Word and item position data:

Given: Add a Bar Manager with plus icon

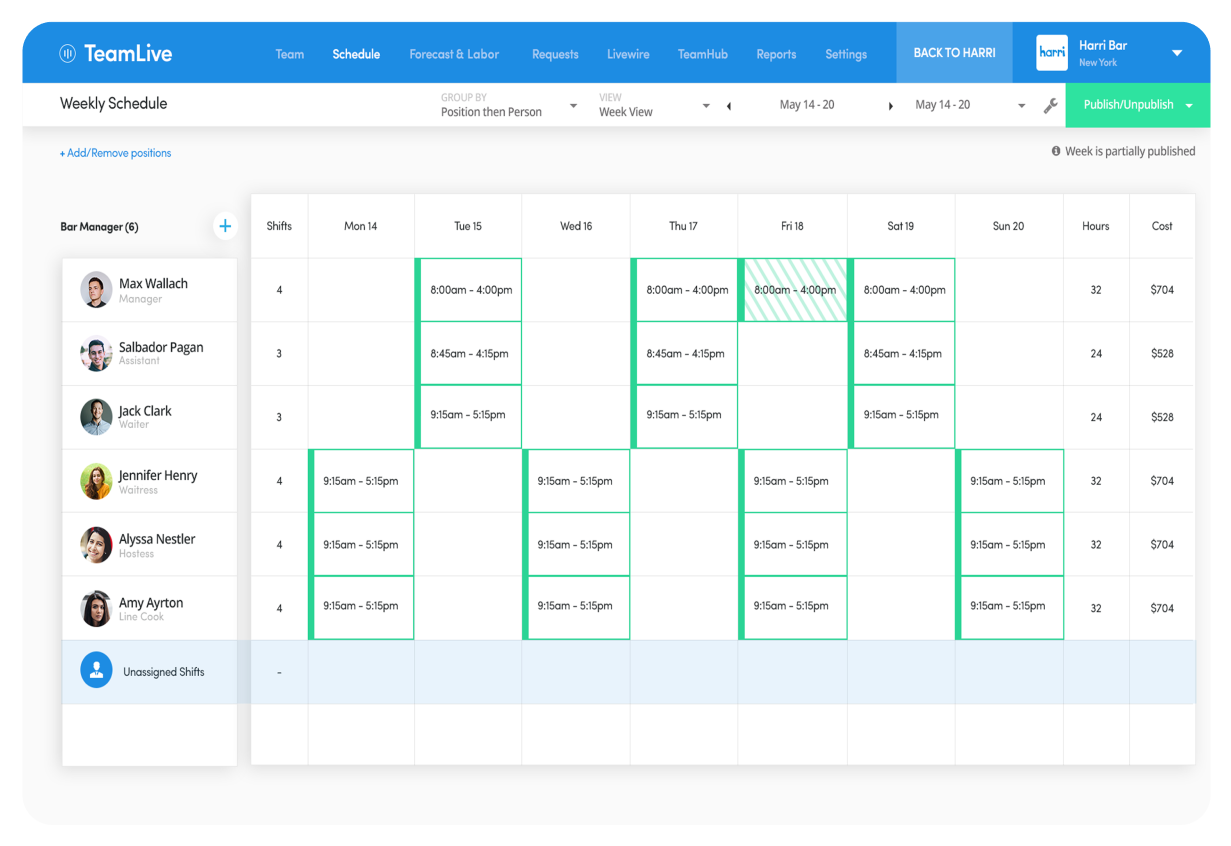Looking at the screenshot, I should coord(225,226).
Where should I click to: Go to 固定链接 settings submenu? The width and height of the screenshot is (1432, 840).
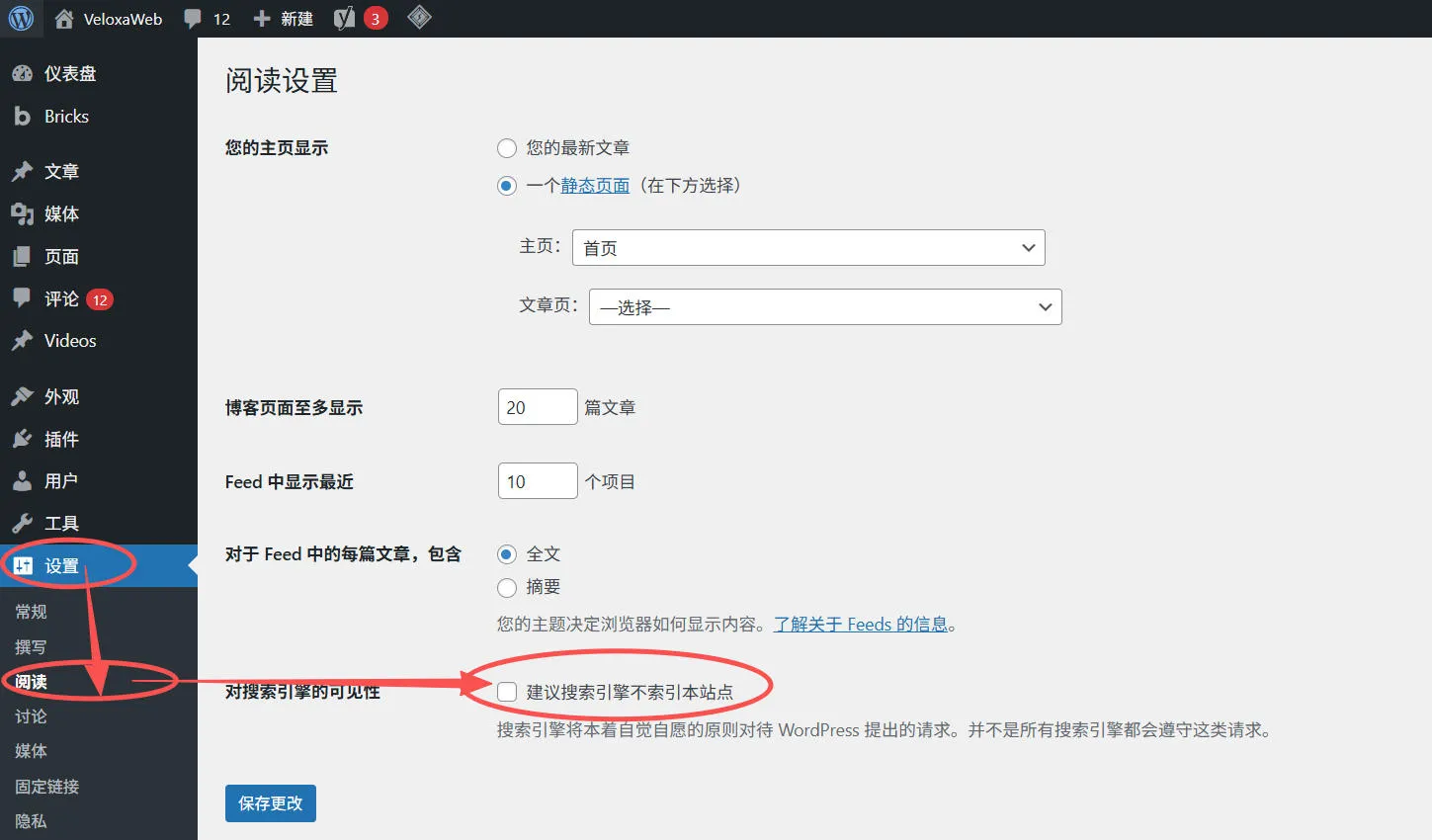coord(46,787)
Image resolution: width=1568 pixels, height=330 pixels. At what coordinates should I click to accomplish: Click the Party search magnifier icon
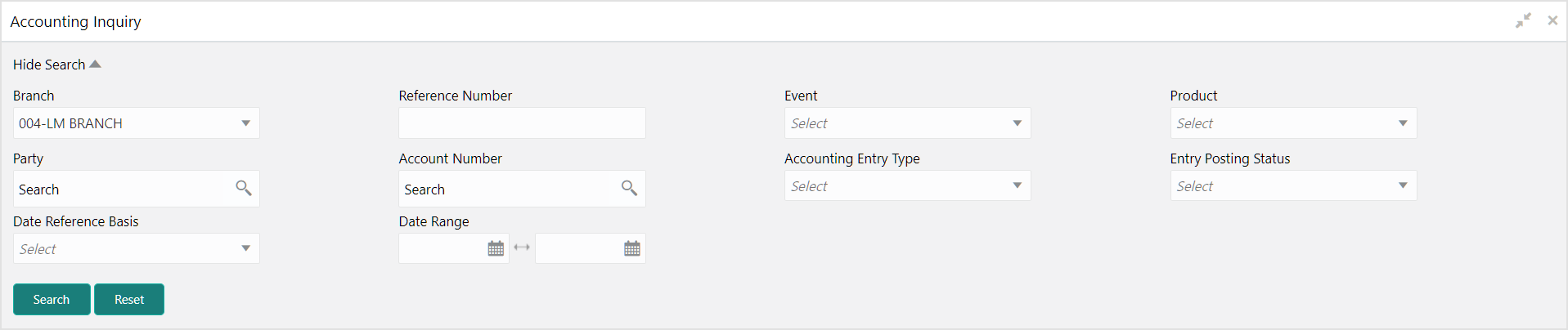(243, 188)
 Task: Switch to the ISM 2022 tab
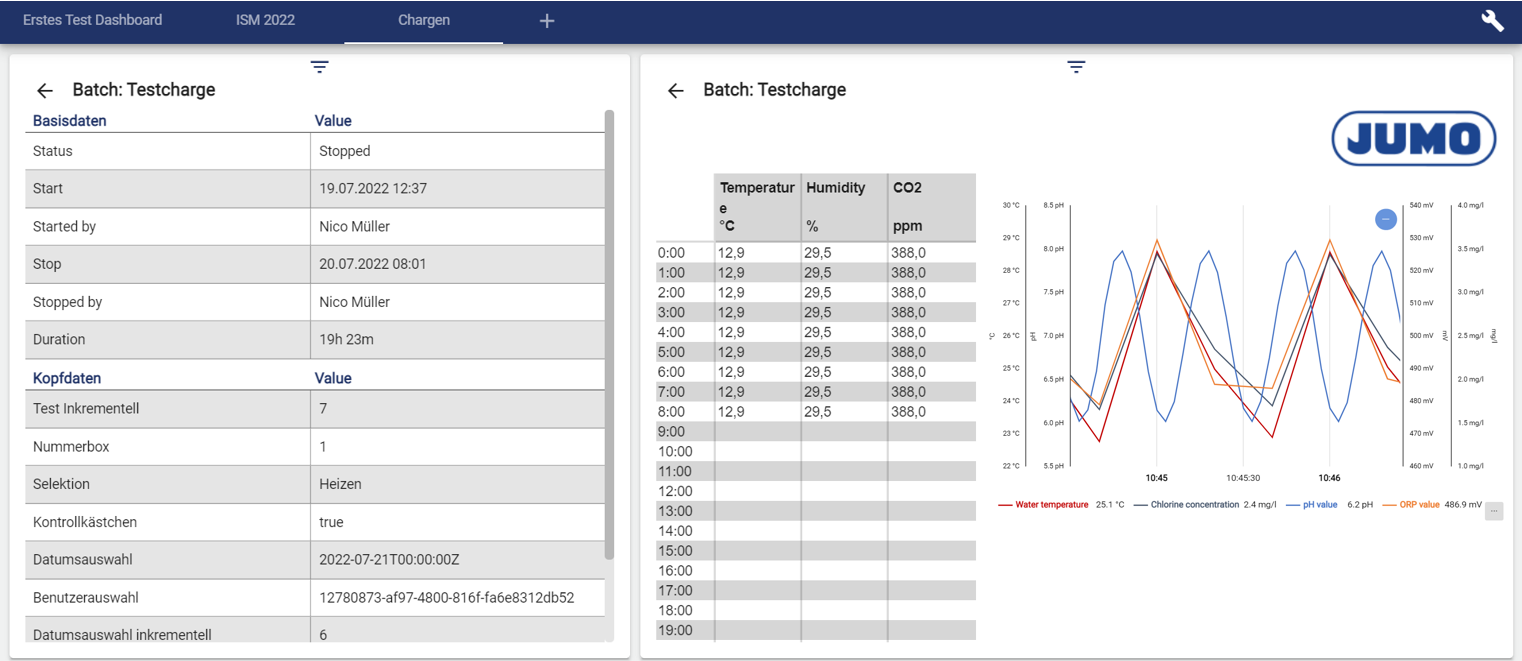[265, 20]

Your goal:
Copy out the lines of the listing from the one containing "Image resolution: width=1568" through the end of the listing, both included, without the pictures.

Written reply:
Image resolution: width=1568 pixels, height=330 pixels. At what coordinates should I click to accomplish: Click the Party search magnifier icon
(243, 188)
 Task: Switch to the ISM 2022 tab
[265, 20]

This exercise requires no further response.